Тэзир понурил голову, замолчал тяжело. Ну как отпустить его такого? Ная качнулась к нему, уткнулась лбом в грудь. Руки балагура обняли ее, губы прижались к макушке. И пусть Коркея с усмешкой смотрит на них с телеги, а другие делают вид, что ничего не замечают. Пусть. Их осудит только глупец, ничего не понимающий в жизни. Да она и сама ничего не понимала ни в ней, ни в любви. И любовь ли это? Может, права Коркея, и это говорит просто ее сучья натура — держать на привязи мужчину? Но почему же тогда самой больно и тяжело?

Затрубил рог. Колдуны расселись по телегам. Тронулся первый возок.

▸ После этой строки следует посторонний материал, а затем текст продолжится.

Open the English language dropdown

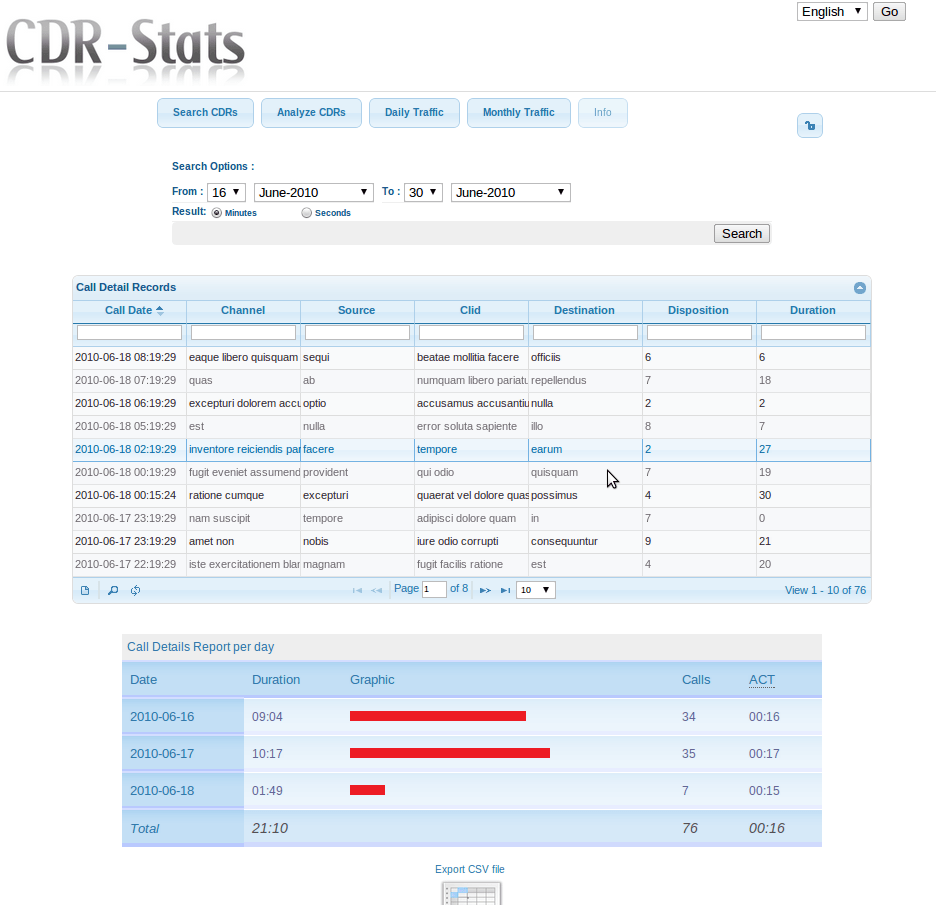[x=832, y=12]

— Тэзир, пора. Отправляемся, — донесся до них крик Арки.

— Зовут. Тебе надо идти.

— Успею.

Он сам отстранил ее, прижав перед этим на миг к себе крепче. Взглянул глазами умирающего пса.

— Ступай, не мучай, — положила Ная ему на грудь руку, принуждая идти. Балагур накрыл ее пальцы ладонью, да так, не отпуская, и шагнул спиной к телегам. Потом еще и еще, увлекая колдунью за собой все дальше и дальше.

— Что ты делаешь?

— Умыкаю тебя. У нас дома существовал обычай: если парень доведет девушку до своего селения, идя спиной, она навсегда будет его, — Тэзир внезапно остановился, отнял от груди ее руку. — Но тебя ведь это все равно не удержит. Уйдешь. — Выдавил кривую усмешку. И зашагал дальше спиной один, следуя старой примете, дабы вновь вернуться к человеку, которого покидал. Дойдя до медленно ползущего каравана, запрыгнул на телегу рядом с Арки. Книгочей что-то сказал ему, но балагур, точно не услышал, продолжал неотрывно смотреть на Наю. Вдруг соскочил с телеги, рванулся обратно к девушке. Подбежав, припал неистовым поцелуем к губам у всех на виду.

— Я не забуду! И не откажусь от тебя! Иначе это уже буду не я. Так и запомни.

Не давая колдунье сказать ни слова в ответ, бросился назад к каравану, но на телегу запрыгивать не стал, пошел следом размашистой, уверенной поступью, больше ни разу не оглянувшись назад, будто все для себя окончательно решил.

Глава 2 Ильгар

Зима в этом засушливом краю была бедна на снег, а вот ветрами и ливнями делилась исправно. Ильгар стоял под козырьком дома с заколоченной дверью и курил. Мокрый плащ давил на плечи, в грязных сапогах чавкало от воды. Дождь сек бурое море, некогда бывшее дорогой между двумя второстепенными улицами Сайнарии. Здесь жили успешные ремесленники и средней руки купцы, поэтому кое-где лампы все-таки горели и следить за порядком было проще, нежели в квартале бедняков. Но даже сюда забредали воры и грабители, коих в любом мало-мальски крупном городе хватало.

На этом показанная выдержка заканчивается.